Top of DATA TO USE
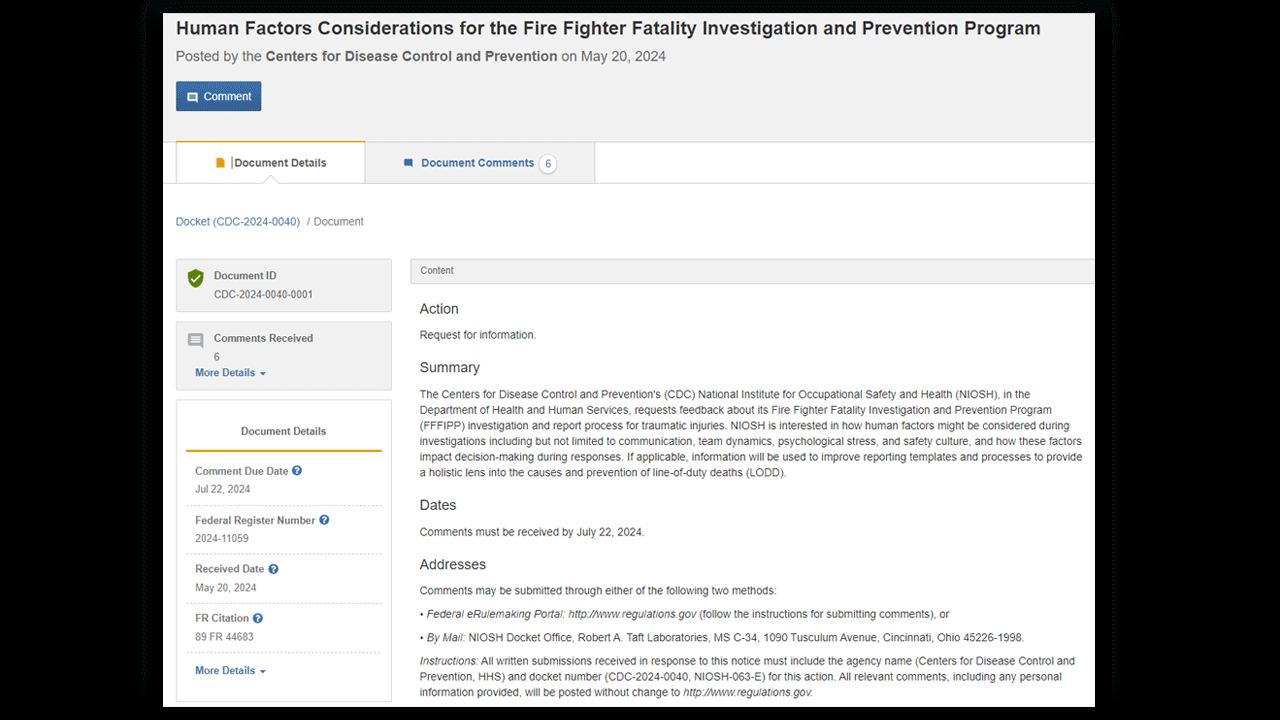Click the green shield Document ID icon

(196, 279)
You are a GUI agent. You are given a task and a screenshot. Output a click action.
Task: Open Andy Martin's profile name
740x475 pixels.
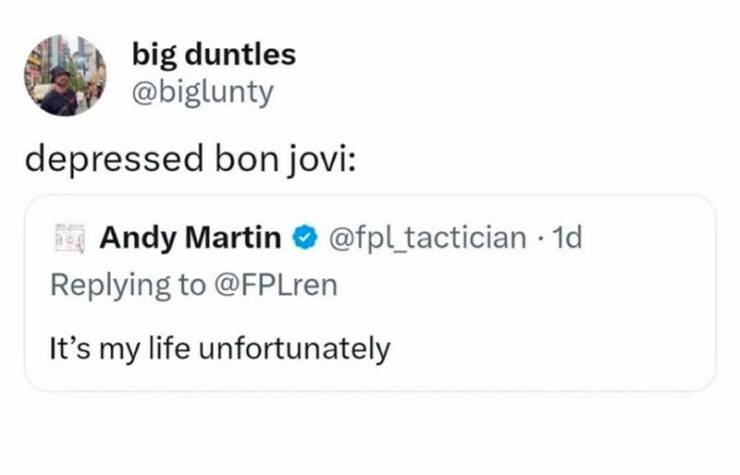(189, 238)

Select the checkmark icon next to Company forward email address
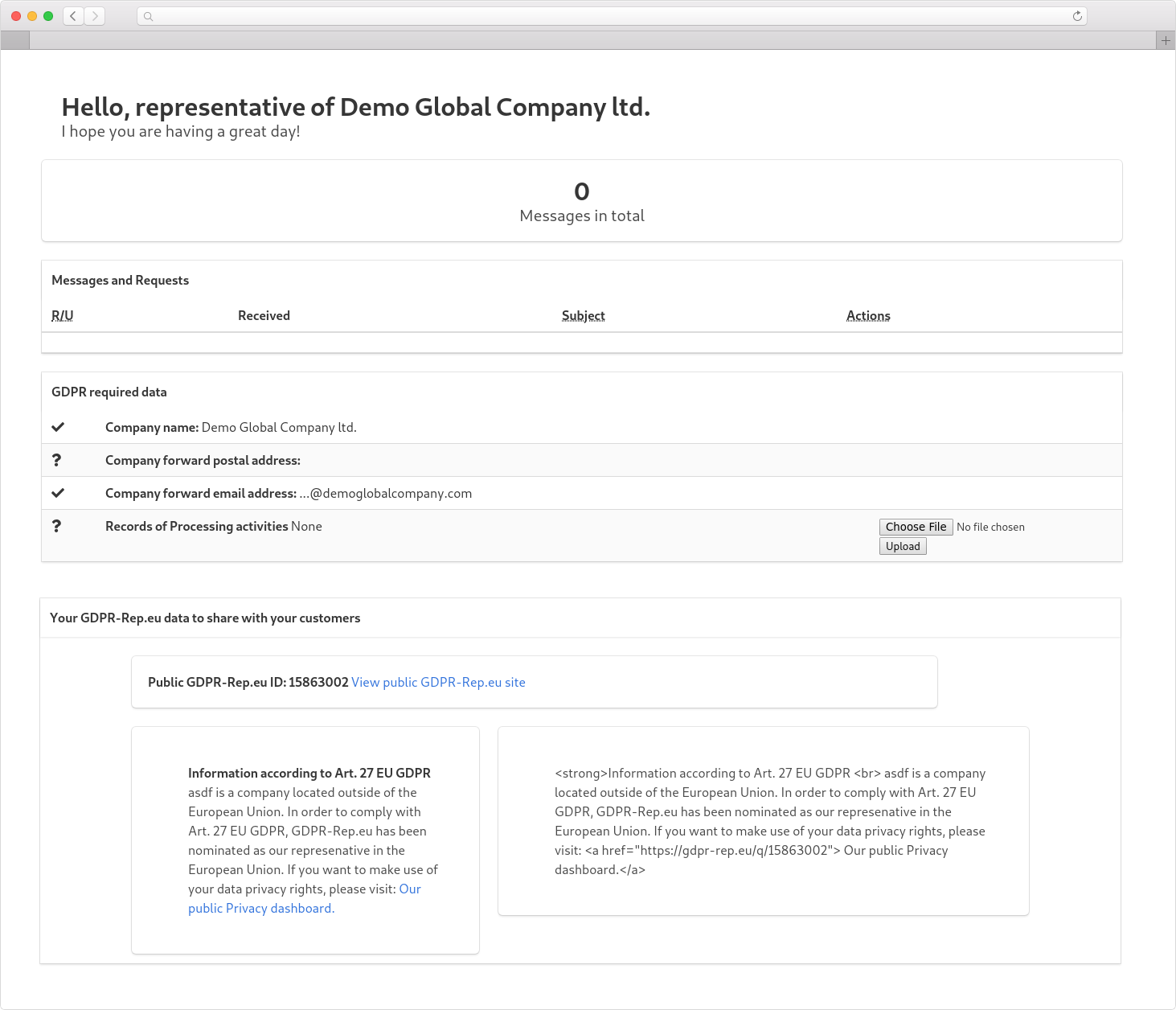56,492
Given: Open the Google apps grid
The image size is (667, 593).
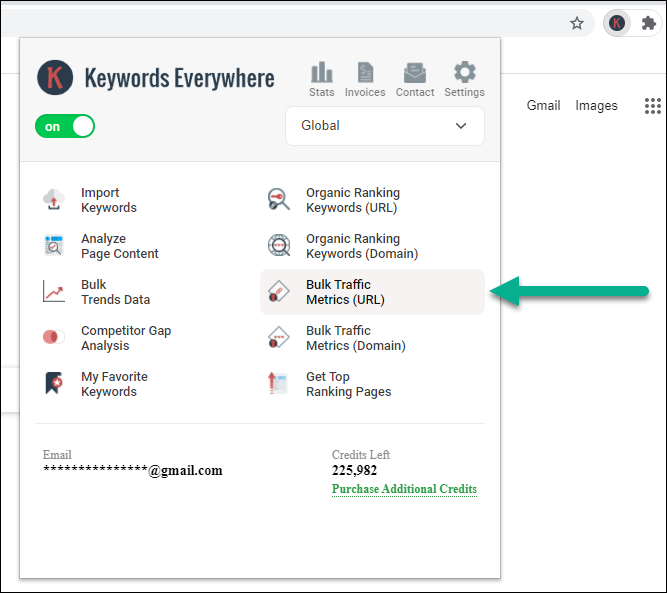Looking at the screenshot, I should point(653,106).
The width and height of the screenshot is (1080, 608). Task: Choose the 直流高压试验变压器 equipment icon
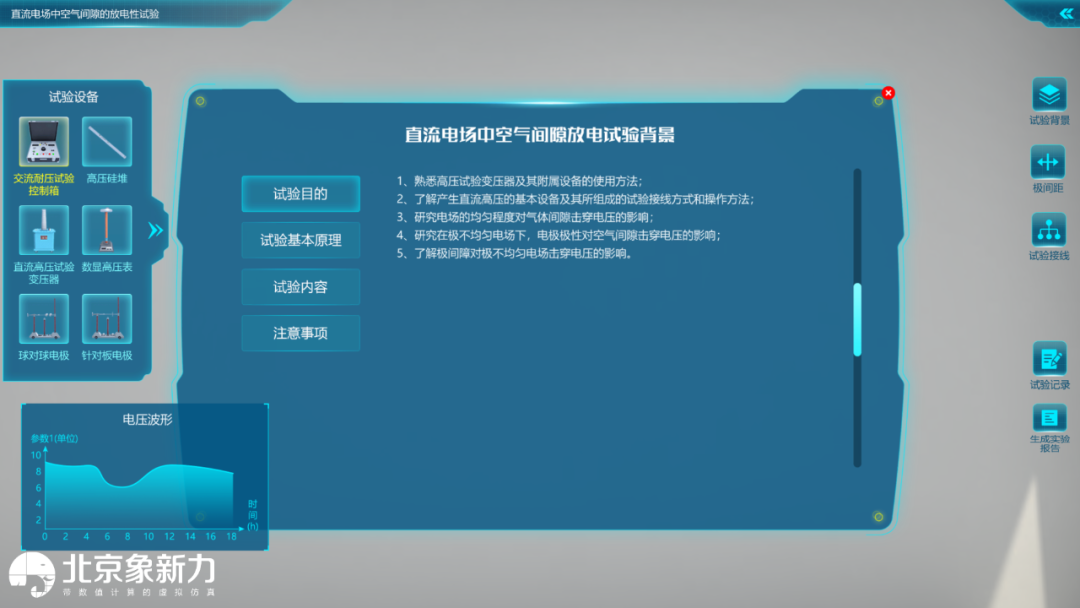point(44,231)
Bottom of DATA TO USE
EXERCISE DIRECTIONS: The word "Open": say how many lines of the records hold it, and give nothing but the number.

ANSWER BOX: 2